Project Aims to Better Understand Process, Support Agriculture

Three bees pollinate pink and yellow flowers Image by Ed Brennen
Electrical and Computer Engineering Assistant Prof. Noah Jafferis has created a microrbot that simulates the buzz of bees responsible for pollination.

04/08/2022

Contacts for media: Emily Gowdey-Backus, Emily_GowdeyBackus@uml.edu and Nancy Cicco, 978-934-4944, Nancy_Cicco@uml.edu

LOWELL, Mass. – Aiming to better understand the pollination process, a UMass Lowell scientist has simulated the buzz of a bee in a microrobot. 

UMass Lowell’s Noah Jafferis, assistant professor of electrical and computer engineering, will share in a three-year, $840,000 grant from the Human Frontier Science Program with the University of Stirling’s Mario Vallejo-Marin, associate professor of biological and environmental sciences, who is leading the project. The team aims to use the robots to replicate what scientists call “buzz pollination,” the high-frequency audio process bees use to shake pollen from plants and flowers onto their bodies so they can drop it into other plants and flowers to fertilize them.    

Twenty-thousand varieties of plants, including tomatoes, potatoes, and blueberries, depend on buzz pollination, so understanding how bees do it – and which bees do it best – could improve agriculture and help explain the evolution of different types of bees and flowers, according to the researchers.

“This is an exciting opportunity to bring together fundamental biological research and micro-robotic technology to delve into the inner workings of buzz pollination in a way that hasn’t been feasible before,” Jafferis said. “These physical experiments, together with computer simulations, will allow us to build a deeper understanding of which aspects of buzz pollination are most important for pollen release.”

With bee populations worldwide in decline, the researchers say they don’t want to create robotic substitutes for the insects, but instead seek to better understand pollination to support the diversity of bee species.

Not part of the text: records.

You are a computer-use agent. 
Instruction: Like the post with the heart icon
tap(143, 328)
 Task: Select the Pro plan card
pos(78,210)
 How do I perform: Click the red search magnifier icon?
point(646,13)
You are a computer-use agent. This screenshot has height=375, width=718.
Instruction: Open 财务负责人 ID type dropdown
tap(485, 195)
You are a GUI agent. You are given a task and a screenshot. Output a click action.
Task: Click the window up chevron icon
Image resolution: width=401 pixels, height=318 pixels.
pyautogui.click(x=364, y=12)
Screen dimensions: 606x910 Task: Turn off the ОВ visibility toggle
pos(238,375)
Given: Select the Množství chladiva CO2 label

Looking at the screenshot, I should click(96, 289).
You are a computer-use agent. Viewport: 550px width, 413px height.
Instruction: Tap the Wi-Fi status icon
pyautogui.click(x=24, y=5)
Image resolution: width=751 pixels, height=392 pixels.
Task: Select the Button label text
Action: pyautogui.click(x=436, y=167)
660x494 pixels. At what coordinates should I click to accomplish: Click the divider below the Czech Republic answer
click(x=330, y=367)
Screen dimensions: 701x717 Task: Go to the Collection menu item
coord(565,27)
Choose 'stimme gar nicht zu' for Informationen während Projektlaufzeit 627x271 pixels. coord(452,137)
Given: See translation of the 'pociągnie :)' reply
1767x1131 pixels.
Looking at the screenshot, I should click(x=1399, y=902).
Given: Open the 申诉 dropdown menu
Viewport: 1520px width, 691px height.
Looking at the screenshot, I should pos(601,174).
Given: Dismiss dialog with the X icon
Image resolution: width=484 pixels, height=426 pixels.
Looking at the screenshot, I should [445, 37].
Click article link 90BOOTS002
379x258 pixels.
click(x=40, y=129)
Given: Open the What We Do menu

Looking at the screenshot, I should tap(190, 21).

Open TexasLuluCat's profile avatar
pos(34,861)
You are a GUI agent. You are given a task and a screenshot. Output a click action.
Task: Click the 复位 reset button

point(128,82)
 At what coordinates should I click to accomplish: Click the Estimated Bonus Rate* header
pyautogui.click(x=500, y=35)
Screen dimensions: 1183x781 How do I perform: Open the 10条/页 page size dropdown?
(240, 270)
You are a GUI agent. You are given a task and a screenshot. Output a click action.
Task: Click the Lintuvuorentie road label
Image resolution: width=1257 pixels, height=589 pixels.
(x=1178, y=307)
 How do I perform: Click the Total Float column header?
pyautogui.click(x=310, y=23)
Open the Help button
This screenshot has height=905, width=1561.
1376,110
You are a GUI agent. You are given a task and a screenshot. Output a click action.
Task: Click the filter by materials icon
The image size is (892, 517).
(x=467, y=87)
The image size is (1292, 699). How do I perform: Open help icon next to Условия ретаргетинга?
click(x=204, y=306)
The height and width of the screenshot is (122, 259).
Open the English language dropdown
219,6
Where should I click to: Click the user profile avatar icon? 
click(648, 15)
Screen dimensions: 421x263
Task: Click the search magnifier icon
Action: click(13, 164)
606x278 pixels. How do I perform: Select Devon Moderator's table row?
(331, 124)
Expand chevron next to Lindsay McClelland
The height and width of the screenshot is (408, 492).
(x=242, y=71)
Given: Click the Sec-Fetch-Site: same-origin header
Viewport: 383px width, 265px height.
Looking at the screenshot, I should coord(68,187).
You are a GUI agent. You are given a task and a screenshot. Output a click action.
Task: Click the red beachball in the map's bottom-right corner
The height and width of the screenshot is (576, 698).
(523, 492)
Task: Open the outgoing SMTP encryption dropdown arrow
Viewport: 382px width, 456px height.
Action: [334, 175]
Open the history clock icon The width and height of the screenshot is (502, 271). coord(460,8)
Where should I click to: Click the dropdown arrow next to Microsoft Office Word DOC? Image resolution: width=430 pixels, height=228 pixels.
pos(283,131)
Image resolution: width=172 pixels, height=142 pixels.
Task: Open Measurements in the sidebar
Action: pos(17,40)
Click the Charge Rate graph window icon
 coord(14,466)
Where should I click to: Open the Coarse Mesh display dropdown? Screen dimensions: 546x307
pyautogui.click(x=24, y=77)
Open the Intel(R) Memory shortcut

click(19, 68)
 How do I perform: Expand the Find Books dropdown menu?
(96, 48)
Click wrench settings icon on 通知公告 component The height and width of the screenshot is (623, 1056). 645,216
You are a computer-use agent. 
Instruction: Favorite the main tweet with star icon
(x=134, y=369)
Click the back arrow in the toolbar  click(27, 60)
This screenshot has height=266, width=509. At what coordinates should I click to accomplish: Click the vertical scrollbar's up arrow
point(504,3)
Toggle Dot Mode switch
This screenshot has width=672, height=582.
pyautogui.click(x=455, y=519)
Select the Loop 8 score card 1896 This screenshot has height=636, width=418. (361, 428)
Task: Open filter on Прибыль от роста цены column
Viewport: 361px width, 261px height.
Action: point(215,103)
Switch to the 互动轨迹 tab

“In Australia and Southern Africa, for example, they need buzz pollinating bees for pollinating some fruit crops. But bumblebees are not native there, so farmers have resorted to using electric toothbrushes to pollinate tomatoes,” Vallejo-Marin said. “Understanding buzz pollination better could lead to stronger motivation for conserving the diversity of bees, beyond honeybees and bumblebees, as well as potentially optimizing fruit and vegetable yields in agriculture.”